Texto para leitura:
--------------------

Desde os primeiros meses de vida, o brincar livre se relaciona ao cuidado, ao afeto, ao desenvolvimento físico e emocional sadio. É sobre este início que fala a especialista em educação infantil Suzana Soares. Autora do livro “Vínculo, Movimento e Autonomia – Educação até 3 anos” (omnisciencia.com.br), ela se dedica ao estudo da Abordagem Pikler, promove formações, consultorias e oficinas para educadores, pais e bebês no Ateliê Arte Educação e Movimento e em outros espaços. Suzana é Membro do Conselho Consultivo da Aliança pela Infância, da RNPI – Rede Nacional da Primeira Infância, da Rede Pikler Nuestra América e da Rede Pikler Brasil.

--------------------

Pedido:
Atualize o trecho do texto sobre o brincar livre que vai de "Desde os primeiros" até "Rede Pikler Brasil.", inclusive, e troque "educadores" por "professores".

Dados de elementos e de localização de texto
--------------------

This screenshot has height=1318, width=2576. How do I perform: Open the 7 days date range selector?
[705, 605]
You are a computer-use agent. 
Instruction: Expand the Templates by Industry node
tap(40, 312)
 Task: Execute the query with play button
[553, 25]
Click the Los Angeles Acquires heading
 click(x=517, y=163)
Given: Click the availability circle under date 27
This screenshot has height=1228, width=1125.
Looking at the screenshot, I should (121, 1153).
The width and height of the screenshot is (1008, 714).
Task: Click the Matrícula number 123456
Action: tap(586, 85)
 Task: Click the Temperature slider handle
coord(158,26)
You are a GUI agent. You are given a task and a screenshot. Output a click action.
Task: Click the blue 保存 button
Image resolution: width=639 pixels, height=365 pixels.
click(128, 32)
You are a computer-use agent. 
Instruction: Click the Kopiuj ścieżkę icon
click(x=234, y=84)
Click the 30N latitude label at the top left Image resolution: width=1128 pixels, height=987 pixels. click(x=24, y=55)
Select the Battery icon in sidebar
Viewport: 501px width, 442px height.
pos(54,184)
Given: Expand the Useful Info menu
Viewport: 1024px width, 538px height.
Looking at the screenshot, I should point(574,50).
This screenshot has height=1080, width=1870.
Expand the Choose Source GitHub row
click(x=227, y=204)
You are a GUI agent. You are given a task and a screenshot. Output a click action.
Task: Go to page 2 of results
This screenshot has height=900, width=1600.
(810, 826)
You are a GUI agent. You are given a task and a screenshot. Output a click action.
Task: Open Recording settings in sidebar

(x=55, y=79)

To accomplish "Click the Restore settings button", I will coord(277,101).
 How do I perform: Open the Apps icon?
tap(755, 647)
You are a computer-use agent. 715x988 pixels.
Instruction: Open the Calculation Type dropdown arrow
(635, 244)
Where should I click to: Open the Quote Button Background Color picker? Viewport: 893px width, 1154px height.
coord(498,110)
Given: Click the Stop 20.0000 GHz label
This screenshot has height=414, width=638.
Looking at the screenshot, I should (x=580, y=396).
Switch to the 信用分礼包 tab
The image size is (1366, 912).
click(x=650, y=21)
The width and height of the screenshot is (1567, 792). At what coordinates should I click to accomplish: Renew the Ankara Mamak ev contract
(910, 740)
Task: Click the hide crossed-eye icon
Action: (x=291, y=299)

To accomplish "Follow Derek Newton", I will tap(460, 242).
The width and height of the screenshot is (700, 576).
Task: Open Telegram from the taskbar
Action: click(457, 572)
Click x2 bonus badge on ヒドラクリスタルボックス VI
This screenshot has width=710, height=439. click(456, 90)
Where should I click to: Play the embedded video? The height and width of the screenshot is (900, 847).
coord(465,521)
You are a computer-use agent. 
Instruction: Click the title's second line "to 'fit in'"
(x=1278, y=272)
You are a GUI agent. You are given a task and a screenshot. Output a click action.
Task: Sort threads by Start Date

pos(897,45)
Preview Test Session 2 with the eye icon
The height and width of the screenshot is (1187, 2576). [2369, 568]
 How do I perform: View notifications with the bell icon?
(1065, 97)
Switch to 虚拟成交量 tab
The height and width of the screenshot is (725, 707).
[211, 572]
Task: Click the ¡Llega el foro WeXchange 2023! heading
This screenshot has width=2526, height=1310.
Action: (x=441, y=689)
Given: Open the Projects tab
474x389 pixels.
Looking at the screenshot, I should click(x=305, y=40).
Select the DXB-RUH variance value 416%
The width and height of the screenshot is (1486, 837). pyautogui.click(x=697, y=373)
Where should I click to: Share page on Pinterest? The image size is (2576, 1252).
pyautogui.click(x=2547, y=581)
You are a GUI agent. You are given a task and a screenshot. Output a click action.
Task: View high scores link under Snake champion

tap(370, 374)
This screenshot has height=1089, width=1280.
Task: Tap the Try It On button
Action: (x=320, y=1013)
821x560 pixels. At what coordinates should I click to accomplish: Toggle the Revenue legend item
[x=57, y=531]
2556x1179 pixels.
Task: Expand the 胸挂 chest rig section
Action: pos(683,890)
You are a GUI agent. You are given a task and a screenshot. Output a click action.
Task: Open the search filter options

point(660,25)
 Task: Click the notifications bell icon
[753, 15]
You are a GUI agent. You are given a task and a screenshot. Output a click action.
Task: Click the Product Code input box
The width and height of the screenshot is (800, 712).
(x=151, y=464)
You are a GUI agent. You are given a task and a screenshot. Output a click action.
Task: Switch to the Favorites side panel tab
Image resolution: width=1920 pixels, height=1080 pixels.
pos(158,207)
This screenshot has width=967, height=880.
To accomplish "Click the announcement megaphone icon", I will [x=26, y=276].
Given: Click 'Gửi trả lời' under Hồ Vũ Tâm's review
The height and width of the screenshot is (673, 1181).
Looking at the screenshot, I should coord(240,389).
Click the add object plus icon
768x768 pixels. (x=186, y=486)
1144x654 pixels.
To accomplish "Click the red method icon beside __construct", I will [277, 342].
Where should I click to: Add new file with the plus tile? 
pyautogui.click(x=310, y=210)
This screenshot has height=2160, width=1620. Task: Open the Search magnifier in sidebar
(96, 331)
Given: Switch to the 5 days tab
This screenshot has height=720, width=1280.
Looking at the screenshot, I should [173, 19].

--------------------

Resposta:
Desde os primeiros meses de vida, o brincar livre se relaciona ao cuidado, ao afeto, ao desenvolvimento físico e emocional sadio. É sobre este início que fala a especialista em educação infantil Suzana Soares. Autora do livro “Vínculo, Movimento e Autonomia – Educação até 3 anos” (omnisciencia.com.br), ela se dedica ao estudo da Abordagem Pikler, promove formações, consultorias e oficinas para professores, pais e bebês no Ateliê Arte Educação e Movimento e em outros espaços. Suzana é Membro do Conselho Consultivo da Aliança pela Infância, da RNPI – Rede Nacional da Primeira Infância, da Rede Pikler Nuestra América e da Rede Pikler Brasil.